- Saved data entries
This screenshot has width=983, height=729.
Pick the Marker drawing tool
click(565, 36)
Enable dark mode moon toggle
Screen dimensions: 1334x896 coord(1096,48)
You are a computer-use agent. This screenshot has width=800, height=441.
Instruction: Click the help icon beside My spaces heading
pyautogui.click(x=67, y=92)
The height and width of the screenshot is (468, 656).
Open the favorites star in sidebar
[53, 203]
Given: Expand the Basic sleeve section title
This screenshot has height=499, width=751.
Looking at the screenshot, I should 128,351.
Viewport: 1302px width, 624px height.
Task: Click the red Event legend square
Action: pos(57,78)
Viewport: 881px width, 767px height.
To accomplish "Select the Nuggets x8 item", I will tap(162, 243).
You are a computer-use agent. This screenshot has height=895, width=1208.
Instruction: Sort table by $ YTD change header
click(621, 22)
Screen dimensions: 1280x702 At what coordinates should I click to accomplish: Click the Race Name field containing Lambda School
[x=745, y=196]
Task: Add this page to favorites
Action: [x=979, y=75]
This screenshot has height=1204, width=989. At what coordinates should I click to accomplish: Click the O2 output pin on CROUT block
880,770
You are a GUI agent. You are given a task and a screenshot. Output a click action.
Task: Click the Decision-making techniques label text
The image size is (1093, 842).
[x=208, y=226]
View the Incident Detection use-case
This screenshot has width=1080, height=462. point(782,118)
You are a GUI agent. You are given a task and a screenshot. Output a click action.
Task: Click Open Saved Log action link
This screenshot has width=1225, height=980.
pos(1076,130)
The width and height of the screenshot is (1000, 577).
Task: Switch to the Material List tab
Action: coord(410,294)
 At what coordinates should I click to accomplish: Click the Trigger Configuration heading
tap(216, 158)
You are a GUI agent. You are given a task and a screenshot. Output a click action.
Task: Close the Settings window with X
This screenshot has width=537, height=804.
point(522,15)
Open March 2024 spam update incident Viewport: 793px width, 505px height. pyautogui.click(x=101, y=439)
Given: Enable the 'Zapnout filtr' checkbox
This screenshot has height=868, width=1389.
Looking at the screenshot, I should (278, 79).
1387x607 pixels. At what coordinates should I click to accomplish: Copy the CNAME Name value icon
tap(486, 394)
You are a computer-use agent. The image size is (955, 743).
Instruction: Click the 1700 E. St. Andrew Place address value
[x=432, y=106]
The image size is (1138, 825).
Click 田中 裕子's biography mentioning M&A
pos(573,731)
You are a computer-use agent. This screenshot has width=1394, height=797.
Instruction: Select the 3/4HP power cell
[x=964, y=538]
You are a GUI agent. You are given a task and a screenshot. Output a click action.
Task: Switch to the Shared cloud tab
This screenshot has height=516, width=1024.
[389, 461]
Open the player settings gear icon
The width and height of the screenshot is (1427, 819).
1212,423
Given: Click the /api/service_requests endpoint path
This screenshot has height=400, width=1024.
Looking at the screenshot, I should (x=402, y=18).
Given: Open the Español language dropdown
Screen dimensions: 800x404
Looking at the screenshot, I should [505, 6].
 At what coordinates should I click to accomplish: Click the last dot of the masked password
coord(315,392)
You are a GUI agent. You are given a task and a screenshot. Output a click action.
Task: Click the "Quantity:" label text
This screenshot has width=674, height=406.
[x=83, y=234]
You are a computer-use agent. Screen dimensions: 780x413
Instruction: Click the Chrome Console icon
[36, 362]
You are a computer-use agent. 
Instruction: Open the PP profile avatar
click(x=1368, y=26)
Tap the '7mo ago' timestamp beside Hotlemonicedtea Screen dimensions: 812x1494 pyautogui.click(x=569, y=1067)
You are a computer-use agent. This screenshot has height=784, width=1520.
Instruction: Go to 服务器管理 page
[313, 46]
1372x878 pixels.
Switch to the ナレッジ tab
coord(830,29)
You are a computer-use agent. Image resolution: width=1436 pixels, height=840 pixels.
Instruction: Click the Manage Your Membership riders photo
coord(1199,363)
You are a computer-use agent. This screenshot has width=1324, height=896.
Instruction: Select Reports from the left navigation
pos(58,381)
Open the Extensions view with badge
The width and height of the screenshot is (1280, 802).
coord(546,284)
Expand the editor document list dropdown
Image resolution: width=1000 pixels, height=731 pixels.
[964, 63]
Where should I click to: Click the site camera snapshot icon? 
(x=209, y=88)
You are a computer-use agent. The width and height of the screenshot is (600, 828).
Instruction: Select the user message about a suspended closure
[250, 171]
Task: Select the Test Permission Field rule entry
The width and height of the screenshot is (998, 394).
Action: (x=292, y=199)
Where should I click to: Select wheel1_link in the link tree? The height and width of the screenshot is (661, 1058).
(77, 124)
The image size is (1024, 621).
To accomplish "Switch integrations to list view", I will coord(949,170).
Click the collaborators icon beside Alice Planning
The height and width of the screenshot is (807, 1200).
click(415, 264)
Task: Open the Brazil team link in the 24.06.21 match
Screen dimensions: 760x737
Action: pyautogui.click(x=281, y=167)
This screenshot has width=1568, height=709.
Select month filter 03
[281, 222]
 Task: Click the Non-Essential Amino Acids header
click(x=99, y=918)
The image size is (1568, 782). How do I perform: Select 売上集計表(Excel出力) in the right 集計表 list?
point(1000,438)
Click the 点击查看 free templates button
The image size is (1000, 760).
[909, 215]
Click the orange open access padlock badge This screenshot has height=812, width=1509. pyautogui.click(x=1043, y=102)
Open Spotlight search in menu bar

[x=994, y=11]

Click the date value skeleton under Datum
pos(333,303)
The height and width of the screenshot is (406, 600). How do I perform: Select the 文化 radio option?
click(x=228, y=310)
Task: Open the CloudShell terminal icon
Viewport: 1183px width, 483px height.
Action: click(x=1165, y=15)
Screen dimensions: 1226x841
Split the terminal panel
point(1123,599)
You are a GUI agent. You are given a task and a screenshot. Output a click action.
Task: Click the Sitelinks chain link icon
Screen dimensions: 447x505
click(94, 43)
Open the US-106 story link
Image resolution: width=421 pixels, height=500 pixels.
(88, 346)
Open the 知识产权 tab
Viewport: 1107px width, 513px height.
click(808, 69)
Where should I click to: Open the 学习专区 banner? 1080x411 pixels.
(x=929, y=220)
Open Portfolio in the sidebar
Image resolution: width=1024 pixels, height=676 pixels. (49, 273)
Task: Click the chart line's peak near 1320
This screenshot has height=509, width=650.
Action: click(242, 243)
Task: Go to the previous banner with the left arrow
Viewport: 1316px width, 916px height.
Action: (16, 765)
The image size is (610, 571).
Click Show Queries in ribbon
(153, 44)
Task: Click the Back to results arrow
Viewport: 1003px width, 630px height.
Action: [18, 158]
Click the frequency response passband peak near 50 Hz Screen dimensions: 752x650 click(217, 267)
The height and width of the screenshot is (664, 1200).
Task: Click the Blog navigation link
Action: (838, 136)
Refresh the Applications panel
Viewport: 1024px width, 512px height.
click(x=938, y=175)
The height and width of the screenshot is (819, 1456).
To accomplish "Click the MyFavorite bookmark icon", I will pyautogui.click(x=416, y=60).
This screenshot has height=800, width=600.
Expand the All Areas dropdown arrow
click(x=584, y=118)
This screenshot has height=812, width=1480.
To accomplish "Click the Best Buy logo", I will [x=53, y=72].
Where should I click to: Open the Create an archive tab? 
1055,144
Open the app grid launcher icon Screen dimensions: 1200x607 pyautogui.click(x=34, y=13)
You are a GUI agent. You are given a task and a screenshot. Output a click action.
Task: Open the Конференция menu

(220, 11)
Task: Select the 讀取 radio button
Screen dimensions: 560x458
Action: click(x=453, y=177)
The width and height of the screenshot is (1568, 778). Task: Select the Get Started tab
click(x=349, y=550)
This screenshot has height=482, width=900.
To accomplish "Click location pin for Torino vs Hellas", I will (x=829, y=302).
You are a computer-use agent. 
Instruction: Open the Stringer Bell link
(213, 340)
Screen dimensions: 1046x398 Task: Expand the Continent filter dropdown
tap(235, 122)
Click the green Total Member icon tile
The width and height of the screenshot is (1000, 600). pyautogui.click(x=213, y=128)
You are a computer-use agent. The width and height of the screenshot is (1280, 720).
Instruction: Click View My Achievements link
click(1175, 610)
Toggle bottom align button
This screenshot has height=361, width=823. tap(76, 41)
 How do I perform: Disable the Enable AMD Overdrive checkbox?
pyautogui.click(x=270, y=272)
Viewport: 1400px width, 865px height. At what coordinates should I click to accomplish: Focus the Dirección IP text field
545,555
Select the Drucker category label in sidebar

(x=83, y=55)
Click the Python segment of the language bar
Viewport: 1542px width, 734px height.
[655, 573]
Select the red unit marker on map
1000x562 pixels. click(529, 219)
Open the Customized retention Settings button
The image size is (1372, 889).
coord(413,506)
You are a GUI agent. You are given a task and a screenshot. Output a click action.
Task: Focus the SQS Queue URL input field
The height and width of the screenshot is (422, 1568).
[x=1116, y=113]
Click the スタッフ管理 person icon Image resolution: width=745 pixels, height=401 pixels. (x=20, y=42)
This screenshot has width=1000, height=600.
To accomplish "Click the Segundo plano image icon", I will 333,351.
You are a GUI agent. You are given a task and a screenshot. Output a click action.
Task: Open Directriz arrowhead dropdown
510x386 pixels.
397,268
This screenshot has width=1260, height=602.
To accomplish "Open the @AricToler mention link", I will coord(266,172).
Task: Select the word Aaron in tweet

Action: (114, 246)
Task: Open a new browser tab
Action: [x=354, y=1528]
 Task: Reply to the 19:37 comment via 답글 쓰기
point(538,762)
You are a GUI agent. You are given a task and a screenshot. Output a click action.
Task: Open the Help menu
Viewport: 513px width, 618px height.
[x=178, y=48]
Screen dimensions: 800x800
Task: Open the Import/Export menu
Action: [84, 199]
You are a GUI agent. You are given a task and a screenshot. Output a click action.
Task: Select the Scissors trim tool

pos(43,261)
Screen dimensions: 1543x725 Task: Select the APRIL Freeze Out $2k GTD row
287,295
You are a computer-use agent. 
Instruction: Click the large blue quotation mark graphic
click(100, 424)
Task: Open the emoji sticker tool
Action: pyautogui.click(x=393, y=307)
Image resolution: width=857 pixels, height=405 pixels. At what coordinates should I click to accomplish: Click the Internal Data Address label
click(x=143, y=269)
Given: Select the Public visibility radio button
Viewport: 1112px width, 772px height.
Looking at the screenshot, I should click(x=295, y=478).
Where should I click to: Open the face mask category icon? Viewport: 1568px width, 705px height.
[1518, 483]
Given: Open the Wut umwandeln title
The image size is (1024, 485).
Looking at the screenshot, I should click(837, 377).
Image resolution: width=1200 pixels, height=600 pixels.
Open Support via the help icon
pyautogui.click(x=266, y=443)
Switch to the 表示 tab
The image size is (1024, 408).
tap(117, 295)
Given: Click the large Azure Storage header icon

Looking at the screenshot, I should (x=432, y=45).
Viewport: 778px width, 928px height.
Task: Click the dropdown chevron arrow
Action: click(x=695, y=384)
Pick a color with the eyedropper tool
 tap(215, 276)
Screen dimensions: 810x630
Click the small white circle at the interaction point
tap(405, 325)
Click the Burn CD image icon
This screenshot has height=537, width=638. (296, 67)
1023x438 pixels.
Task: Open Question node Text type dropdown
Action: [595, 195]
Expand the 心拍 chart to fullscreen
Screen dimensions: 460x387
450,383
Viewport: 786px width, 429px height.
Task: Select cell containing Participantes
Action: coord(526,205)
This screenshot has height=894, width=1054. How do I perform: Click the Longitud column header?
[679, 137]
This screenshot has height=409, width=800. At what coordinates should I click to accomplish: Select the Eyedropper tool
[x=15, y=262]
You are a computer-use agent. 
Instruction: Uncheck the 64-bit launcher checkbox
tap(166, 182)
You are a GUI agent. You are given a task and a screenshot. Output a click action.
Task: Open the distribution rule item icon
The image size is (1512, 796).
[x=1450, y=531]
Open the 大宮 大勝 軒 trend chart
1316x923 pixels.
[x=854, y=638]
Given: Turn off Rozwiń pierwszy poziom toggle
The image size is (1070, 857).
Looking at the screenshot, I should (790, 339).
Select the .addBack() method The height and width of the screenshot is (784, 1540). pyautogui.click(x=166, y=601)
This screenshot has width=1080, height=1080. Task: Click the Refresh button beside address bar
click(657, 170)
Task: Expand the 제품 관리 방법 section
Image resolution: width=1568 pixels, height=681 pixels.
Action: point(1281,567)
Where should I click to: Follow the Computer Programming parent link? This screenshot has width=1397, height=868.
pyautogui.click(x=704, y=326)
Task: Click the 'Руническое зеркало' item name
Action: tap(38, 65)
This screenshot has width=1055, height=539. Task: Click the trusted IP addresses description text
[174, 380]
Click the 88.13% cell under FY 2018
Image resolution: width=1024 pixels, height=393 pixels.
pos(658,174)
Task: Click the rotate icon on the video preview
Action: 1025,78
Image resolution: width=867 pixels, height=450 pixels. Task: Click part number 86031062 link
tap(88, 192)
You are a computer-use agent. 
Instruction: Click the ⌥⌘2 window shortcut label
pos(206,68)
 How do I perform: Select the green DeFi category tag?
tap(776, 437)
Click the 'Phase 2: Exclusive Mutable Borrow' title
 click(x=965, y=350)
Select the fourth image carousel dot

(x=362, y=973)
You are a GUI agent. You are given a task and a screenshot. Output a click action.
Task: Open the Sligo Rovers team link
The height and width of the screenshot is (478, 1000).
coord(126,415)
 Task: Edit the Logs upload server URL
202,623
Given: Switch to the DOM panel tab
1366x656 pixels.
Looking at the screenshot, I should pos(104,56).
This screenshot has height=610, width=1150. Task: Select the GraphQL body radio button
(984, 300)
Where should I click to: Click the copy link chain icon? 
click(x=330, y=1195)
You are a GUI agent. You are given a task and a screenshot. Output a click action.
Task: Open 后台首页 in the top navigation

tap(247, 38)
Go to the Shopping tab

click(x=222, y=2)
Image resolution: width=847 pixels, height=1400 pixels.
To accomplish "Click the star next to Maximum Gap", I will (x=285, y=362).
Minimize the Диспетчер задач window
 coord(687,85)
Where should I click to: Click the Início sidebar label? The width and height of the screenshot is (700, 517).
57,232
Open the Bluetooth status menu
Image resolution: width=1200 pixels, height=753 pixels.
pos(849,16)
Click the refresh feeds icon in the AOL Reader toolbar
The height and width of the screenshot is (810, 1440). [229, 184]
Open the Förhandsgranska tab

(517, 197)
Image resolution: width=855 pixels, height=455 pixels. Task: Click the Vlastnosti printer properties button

- Action item
Pull every line containing the word "team" out of the entries above.

- Solution for this task
Task: Open the Brazil team link in the 24.06.21 match
Task: Open the Sligo Rovers team link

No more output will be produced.